Stored data:

● ● ● ● ● ● ●

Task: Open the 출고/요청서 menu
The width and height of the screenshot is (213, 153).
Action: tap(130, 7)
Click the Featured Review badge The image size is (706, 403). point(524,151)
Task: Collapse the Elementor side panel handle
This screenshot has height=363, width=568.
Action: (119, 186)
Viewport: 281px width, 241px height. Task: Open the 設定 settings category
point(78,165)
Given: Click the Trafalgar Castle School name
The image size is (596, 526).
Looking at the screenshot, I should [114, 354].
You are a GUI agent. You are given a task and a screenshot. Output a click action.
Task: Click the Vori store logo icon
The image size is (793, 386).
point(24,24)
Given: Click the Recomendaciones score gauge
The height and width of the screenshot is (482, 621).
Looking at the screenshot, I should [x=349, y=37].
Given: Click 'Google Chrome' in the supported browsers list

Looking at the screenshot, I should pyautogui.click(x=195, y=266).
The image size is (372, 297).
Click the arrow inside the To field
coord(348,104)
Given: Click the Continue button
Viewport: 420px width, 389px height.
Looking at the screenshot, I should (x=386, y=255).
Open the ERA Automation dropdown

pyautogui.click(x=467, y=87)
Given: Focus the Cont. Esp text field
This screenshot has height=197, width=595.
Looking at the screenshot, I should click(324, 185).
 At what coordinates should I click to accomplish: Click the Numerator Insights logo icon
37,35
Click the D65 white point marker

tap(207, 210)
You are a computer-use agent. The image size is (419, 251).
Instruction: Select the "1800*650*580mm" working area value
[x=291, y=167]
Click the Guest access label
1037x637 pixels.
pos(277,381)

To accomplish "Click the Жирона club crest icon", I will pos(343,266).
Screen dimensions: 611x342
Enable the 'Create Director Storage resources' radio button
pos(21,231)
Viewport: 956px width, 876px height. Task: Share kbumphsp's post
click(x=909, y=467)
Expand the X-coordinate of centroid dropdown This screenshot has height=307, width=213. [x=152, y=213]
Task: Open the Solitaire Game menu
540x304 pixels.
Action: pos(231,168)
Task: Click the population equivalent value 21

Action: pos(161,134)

● ● ● ● ● ● ●

- [Work request]: Output the data once more, exactly as it appears above.

- [Response box]:
Task: Open the 출고/요청서 menu
The width and height of the screenshot is (213, 153).
Action: tap(130, 7)
Click the Featured Review badge The image size is (706, 403). point(524,151)
Task: Collapse the Elementor side panel handle
This screenshot has height=363, width=568.
Action: (119, 186)
Viewport: 281px width, 241px height. Task: Open the 設定 settings category
point(78,165)
Given: Click the Trafalgar Castle School name
The image size is (596, 526).
Looking at the screenshot, I should [114, 354].
You are a GUI agent. You are given a task and a screenshot. Output a click action.
Task: Click the Vori store logo icon
The image size is (793, 386).
point(24,24)
Given: Click the Recomendaciones score gauge
The height and width of the screenshot is (482, 621).
Looking at the screenshot, I should [x=349, y=37].
Given: Click 'Google Chrome' in the supported browsers list

Looking at the screenshot, I should pyautogui.click(x=195, y=266).
The image size is (372, 297).
Click the arrow inside the To field
coord(348,104)
Given: Click the Continue button
Viewport: 420px width, 389px height.
Looking at the screenshot, I should (x=386, y=255).
Open the ERA Automation dropdown

pyautogui.click(x=467, y=87)
Given: Focus the Cont. Esp text field
This screenshot has height=197, width=595.
Looking at the screenshot, I should click(324, 185).
 At what coordinates should I click to accomplish: Click the Numerator Insights logo icon
37,35
Click the D65 white point marker

tap(207, 210)
You are a computer-use agent. The image size is (419, 251).
Instruction: Select the "1800*650*580mm" working area value
[x=291, y=167]
Click the Guest access label
1037x637 pixels.
pos(277,381)

To accomplish "Click the Жирона club crest icon", I will pos(343,266).
Screen dimensions: 611x342
Enable the 'Create Director Storage resources' radio button
pos(21,231)
Viewport: 956px width, 876px height. Task: Share kbumphsp's post
click(x=909, y=467)
Expand the X-coordinate of centroid dropdown This screenshot has height=307, width=213. [x=152, y=213]
Task: Open the Solitaire Game menu
540x304 pixels.
Action: pos(231,168)
Task: Click the population equivalent value 21

Action: pos(161,134)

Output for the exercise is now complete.